> **EXTRACTED RECORDS**
··········

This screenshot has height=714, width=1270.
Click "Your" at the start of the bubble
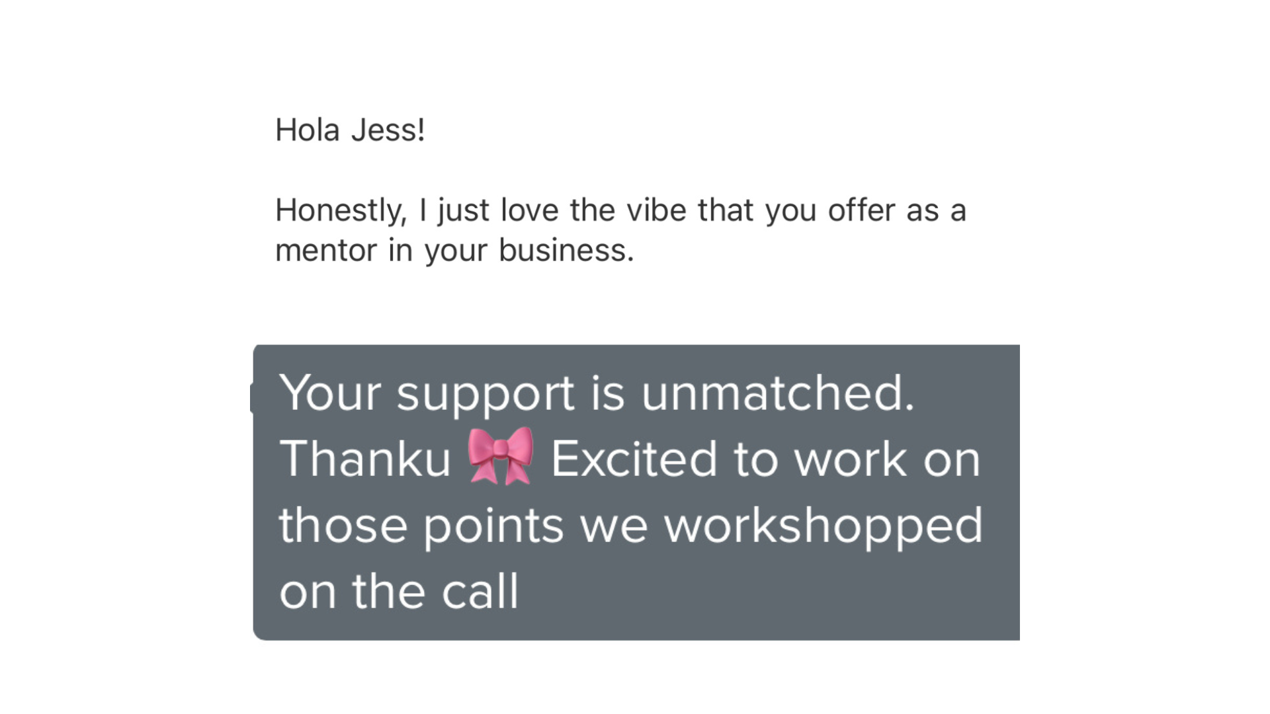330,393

··········

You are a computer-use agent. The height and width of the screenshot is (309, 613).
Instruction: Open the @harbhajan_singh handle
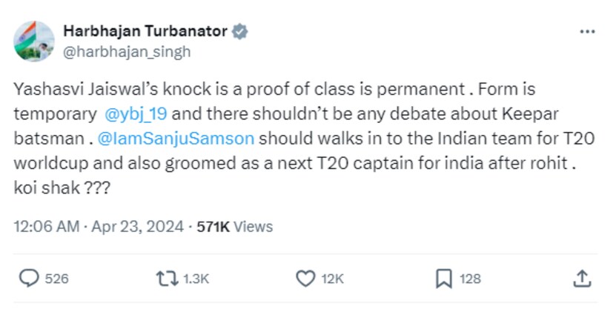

··········

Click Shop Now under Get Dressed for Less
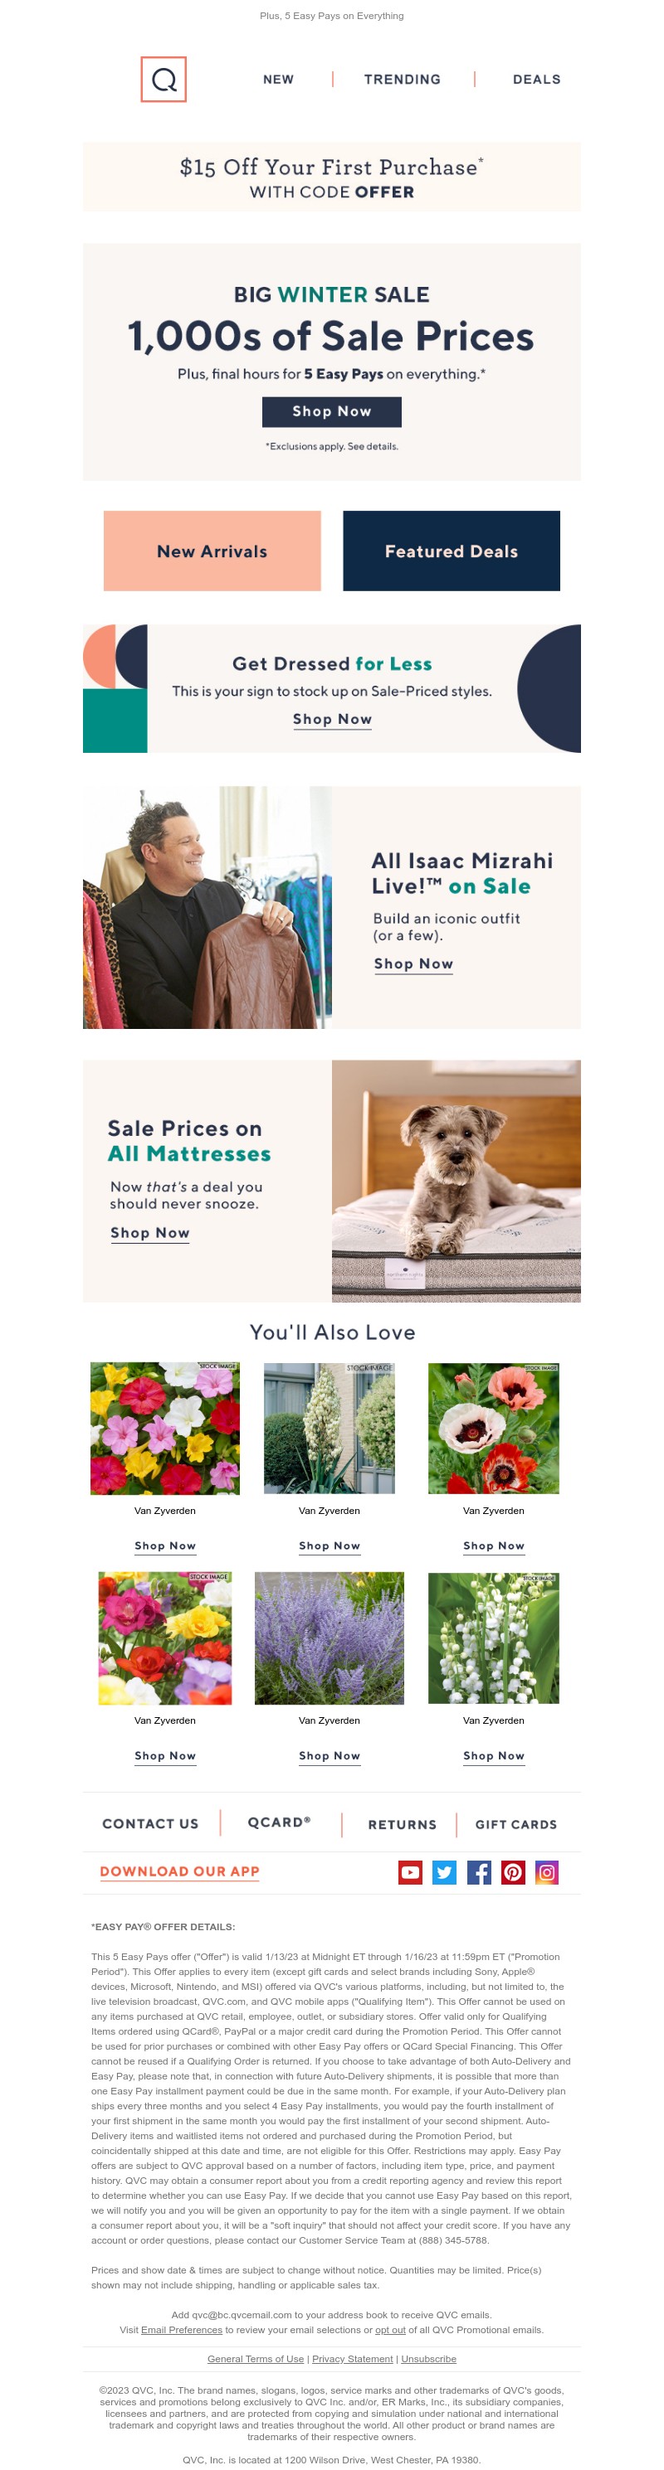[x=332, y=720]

··········

> **WHAT NEEDS TO BE DONE**
Once the lines above that include "width" are counted, report the number and nothing else.

> **RESULT FOR THIS TASK**
2